Principal component analysis of the perceived market performance subscale revealed no correlations between residuals above 0.30 indicating that the local independence assumption was not violated. The PCA of the residuals determined that the marketing and profitability items loaded strongly on the positive factor while growth in sales and market share loaded on the negative factor. Results revealed that only 2.3% of the sample had significantly different scores on these subsets of items, providing evidence for the unidimensionality of this construct.

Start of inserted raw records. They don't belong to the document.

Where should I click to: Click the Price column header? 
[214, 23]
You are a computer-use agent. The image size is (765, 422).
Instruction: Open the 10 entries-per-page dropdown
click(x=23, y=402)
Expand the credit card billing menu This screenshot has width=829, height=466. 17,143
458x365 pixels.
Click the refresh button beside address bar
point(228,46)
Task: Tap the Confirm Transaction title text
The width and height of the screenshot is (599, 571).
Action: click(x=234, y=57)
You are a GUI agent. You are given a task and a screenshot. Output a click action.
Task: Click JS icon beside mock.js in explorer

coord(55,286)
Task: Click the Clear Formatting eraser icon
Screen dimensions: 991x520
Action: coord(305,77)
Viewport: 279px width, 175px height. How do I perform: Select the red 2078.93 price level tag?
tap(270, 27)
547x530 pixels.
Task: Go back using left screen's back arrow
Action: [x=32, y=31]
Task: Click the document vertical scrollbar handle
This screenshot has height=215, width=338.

3.1.2 Revised model. Initial analysis of the Delaney and Huselid scale indicated multidimensionality for the perceived organisational performance subscale, suggesting that it represents two components relating to either employees or customers. These two new components were individually subjected to Rasch model analysis to determine their psychometric properties as separate subscales. The two components, which we have termed internal and external organisational performance, displayed a good fit between the data and the model as shown by the non-significant item–trait interactions and item fit statistics for both subscales were within range. Respondent fit statistics were within range for the internal performance subscale but not for the external performance subscale. Individual respondent analysis revealed no respondent with fit residuals larger than +2.5, but there was a large cluster of respondents with negative fit residuals lower than −2.5 indicating overfit; however, as the overall model fit was good, these respondents were not removed from the analysis.

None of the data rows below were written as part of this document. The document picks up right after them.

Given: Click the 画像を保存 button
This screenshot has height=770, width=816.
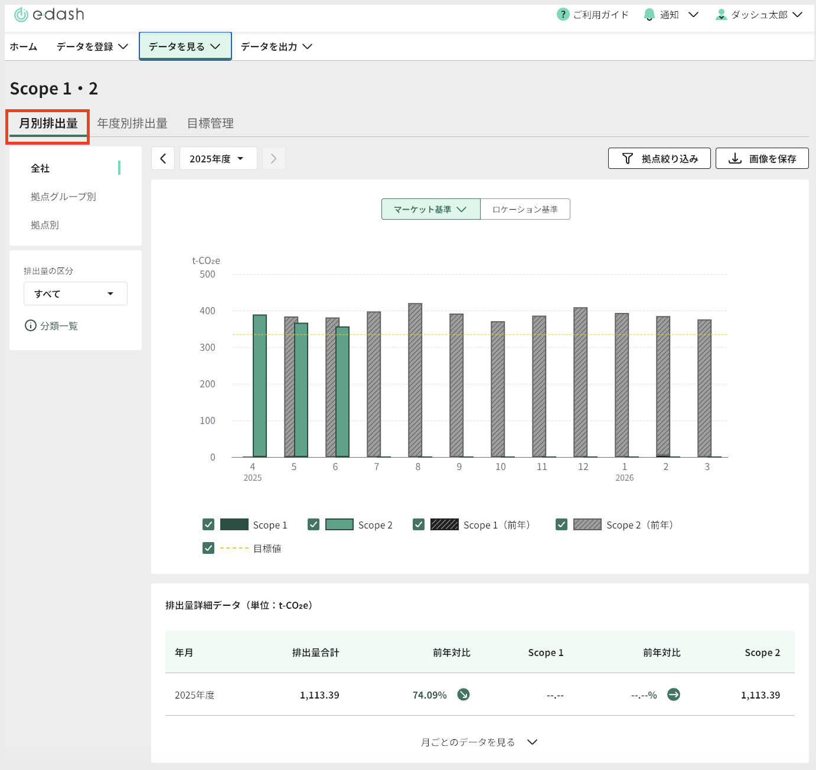Looking at the screenshot, I should 762,158.
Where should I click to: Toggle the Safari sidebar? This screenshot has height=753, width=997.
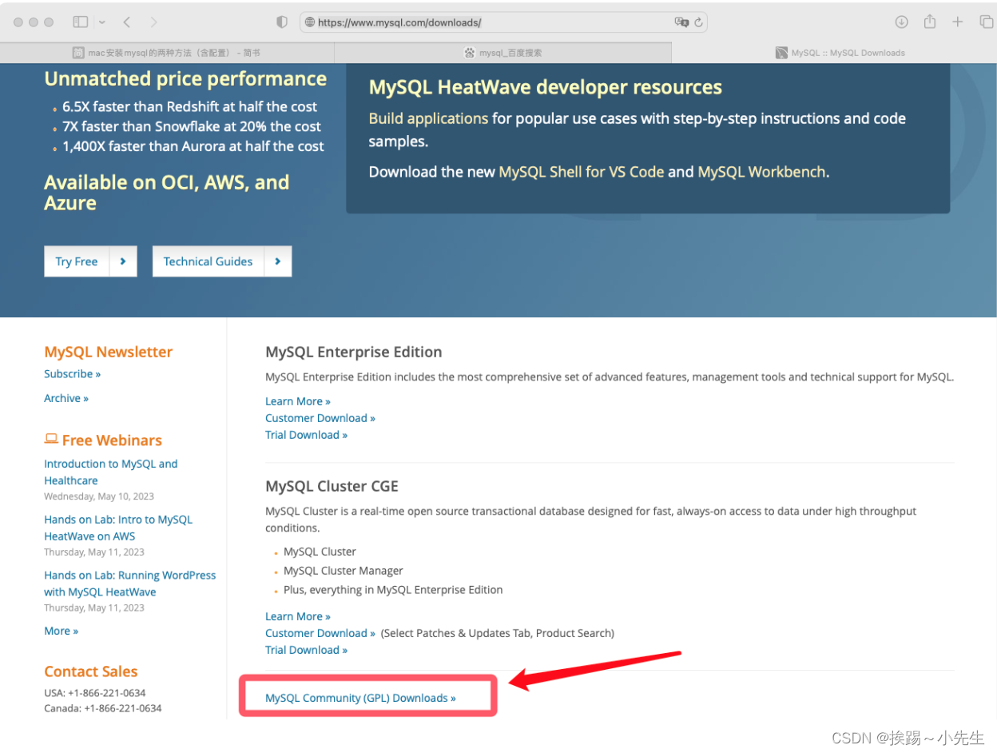click(80, 22)
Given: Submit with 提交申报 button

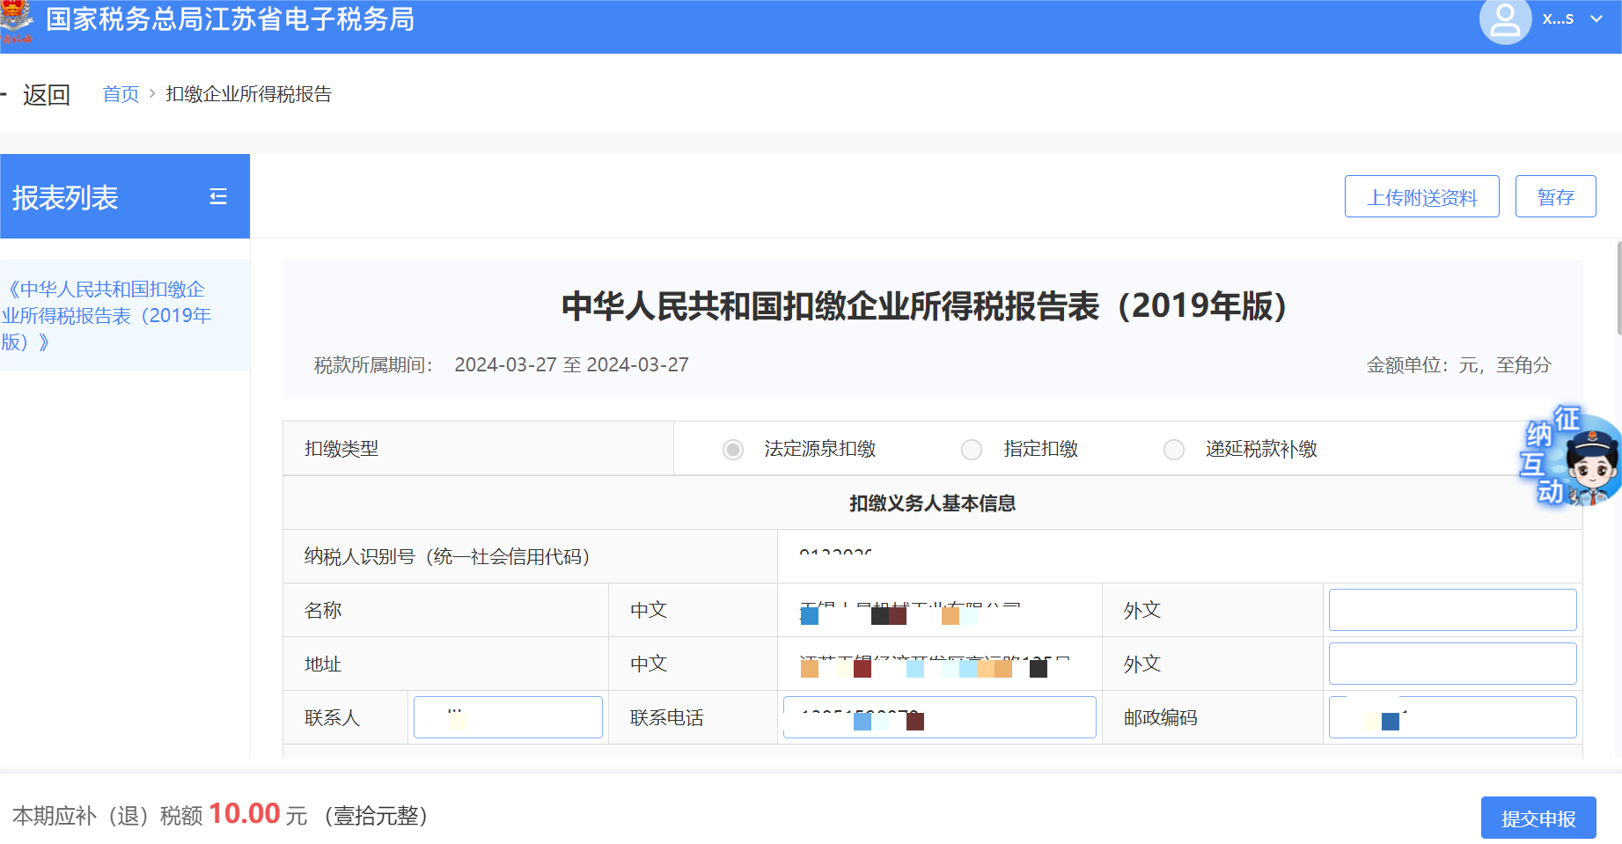Looking at the screenshot, I should point(1538,818).
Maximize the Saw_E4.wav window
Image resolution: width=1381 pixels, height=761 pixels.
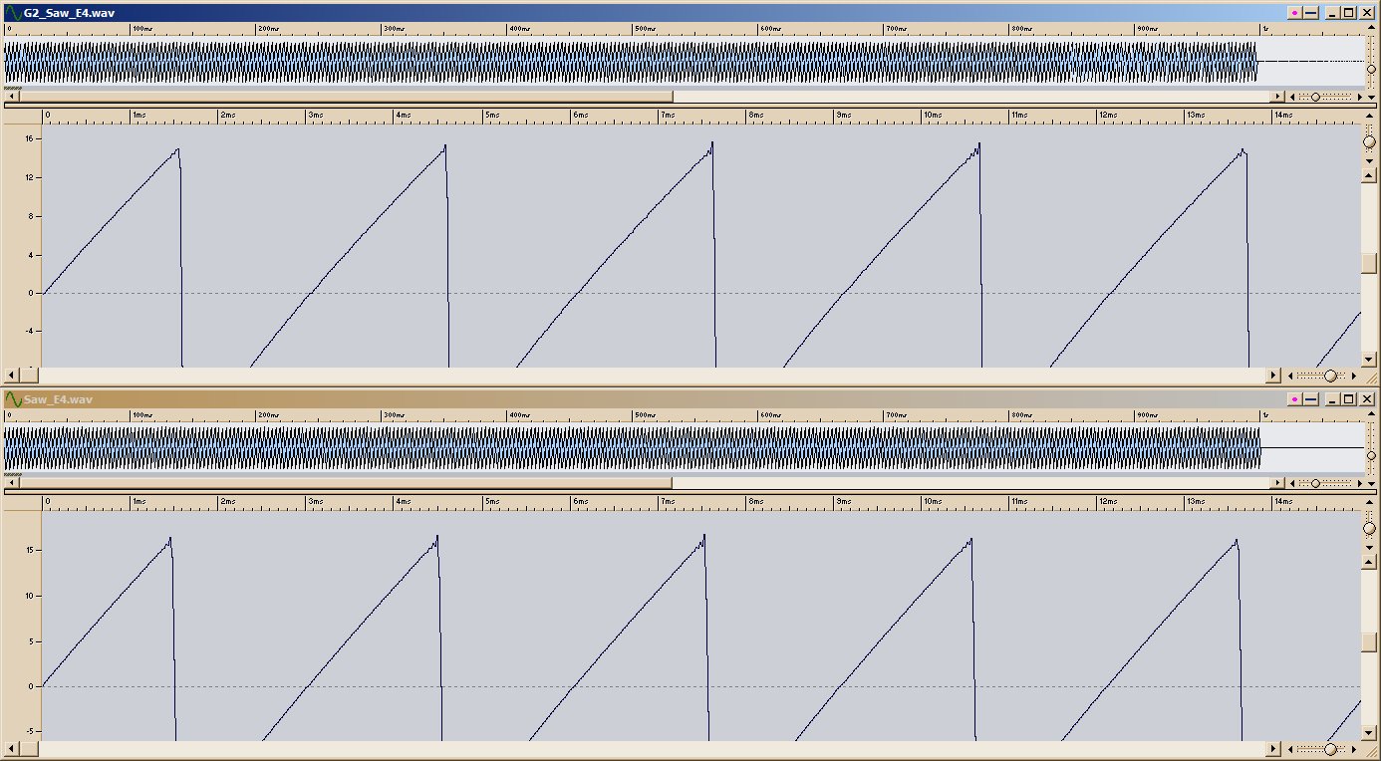point(1348,399)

The internal performance subscale displayed good PSI (α = 0.84) while the external performance subscale displayed average PSI (α = 0.67). No disordered thresholds were observed, indicating that the respondents were using the response format appropriately. Principal component analysis of the residuals indicated that both new subscales were unidimensional and that the local independence assumption was not violated in either subscale. Table 3 below displays the individual item statistics for the final model.

Table 3.

Individual item fit statistics for final Rasch model.

Item	Locat. value	SE	FitRes	ChiSq	Prob
Internal performance
Ability to attract essential employees	0.56	0.14	0.48	0.73	0.69
Ability to retain essential employees	−0.16	0.14	−0.70	1.24	0.54
Relations btw management and employees	−0.56	0.15	0.99	1.15	0.56
Relations among employees in general	0.16	0.14	−0.10	1.49	0.48
External performance
Quality of products, service, or programs	−0.50	0.14	−0.49	2.08	0.35
Dev. of new products, service, or programs	0.30	0.13	0.48	0.25	0.88
Satisfaction of customers or clients	0.21	0.14	0.73	0.46	0.80
Perceived market performance
Marketing	0.53	0.13	1.51	0.28	0.87
Growth in sales	−0.36	0.13	−0.78	5.67	0.06
Profitability	0.00	0.12	0.71	3.23	0.20
Market share	−0.17	0.14	−0.37	1.99	0.37

Locat = Location, SE = Standard error, FitRes = Fit Residual

FitRes df = 112.75, ChiSq df = 2 (PMP), FitRes df = 130.00, ChiSq df = 2 (IP), FitRes df = 113.33, ChiSq df = 2 (EP)

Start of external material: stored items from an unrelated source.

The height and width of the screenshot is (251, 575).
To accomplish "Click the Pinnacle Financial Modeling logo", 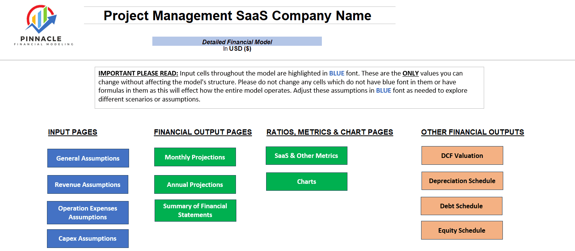I will coord(44,26).
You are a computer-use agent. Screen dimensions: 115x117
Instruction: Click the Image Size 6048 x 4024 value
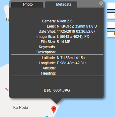pyautogui.click(x=73, y=37)
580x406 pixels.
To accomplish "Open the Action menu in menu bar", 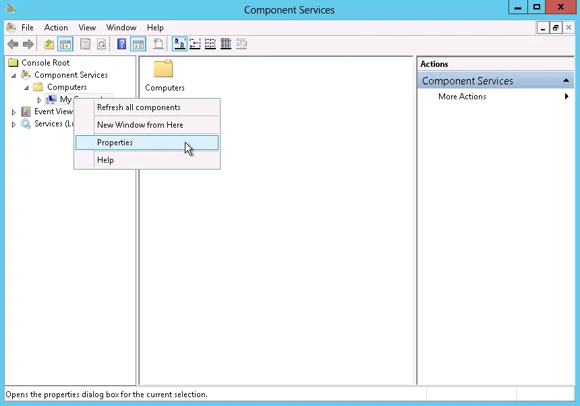I will pyautogui.click(x=56, y=28).
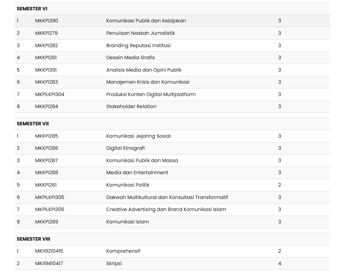Select course code MKPILKPI306
Image resolution: width=339 pixels, height=273 pixels.
click(x=50, y=209)
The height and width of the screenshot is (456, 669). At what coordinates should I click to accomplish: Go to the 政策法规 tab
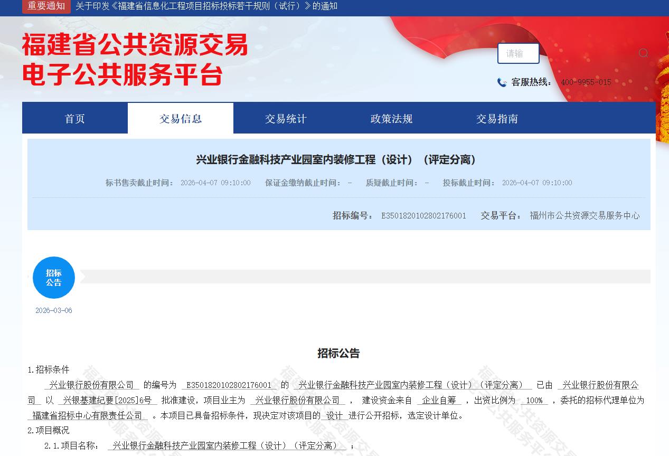click(x=391, y=119)
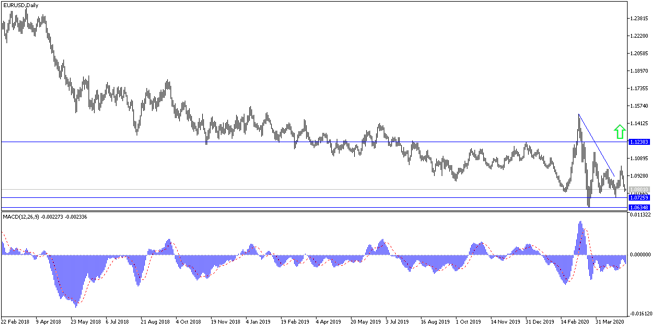
Task: Select the green up arrow buy signal icon
Action: pos(619,131)
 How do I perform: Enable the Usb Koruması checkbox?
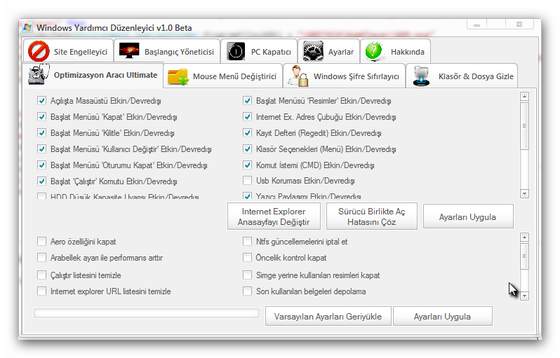[248, 181]
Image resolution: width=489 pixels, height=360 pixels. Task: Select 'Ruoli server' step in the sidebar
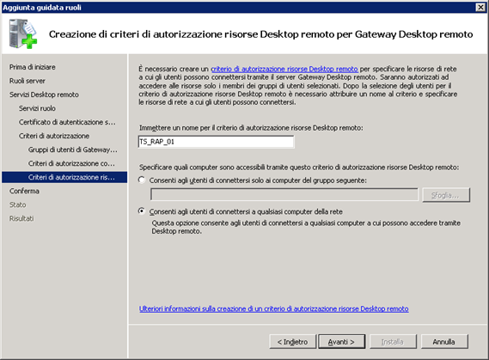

Figure 1 displays the person–item threshold maps for the subscales of the revised model. Each map shows the organisations and items calibrated to the same scale where organisational scores are shown in the upper panel and items are represented in the lower portion. Organisations with lower levels of performance cluster to the left of the graph and organisations with higher levels of performance cluster to the right. Inspection of these maps reveals a spread of items across responding organisations which cover a range of difficulty, but there were gaps along the Rasch continuum where some levels of organisational performance were not adequately targeted. This is particularly evident at the highest levels of organisational performance indicating less sensitivity at this level.

Figure 1.

Person–item threshold maps: internal (top), external and market performance.

Differential item functioning (DIF) was investigated for several variables: ownership (local, foreign), organisation size (medium, large) and respondent group (CEO, board member, senior manager). Companies were also ranked into four groups on the basis of their revenue ranking on the IBIS World database; for example, the top 500 companies by revenue were ranked into group 1 to 500 (1 to 500, 501 to 1000, 1001 to 1500, 1501 to 2000) and DIF investigated for these four groups. DIF was not detected for any of the 11 items on these variables.

3.2 Construct validity

We expected that a positive relationship should exist between the objective measure return on assets and perceived market performance as well as the new internal and external performance subscales. A statistically significant positive correlation was observed between perceived market performance and return on assets (r = 0.35, n = 98, p < .001); organisations that have higher levels of return on assets also tend to have higher scores on the perceived market performance scale. The 95% confidence interval (ρ = 0.2, ρ = 0.5) indicates that the strength of the relationship in the population may range from weak to moderately strong. Weaker but not significantly different from zero values were observed between return on assets and the revised perceived organisational performance subscales: internal performance (r = 0.09, n = 116, p = .328; 95% confidence interval (CI): ρ = −0.1, ρ = 0.3) and external performance (r = 0.15, n = 114, p = .101; 95% CI: ρ = −0.0, ρ = 0.3).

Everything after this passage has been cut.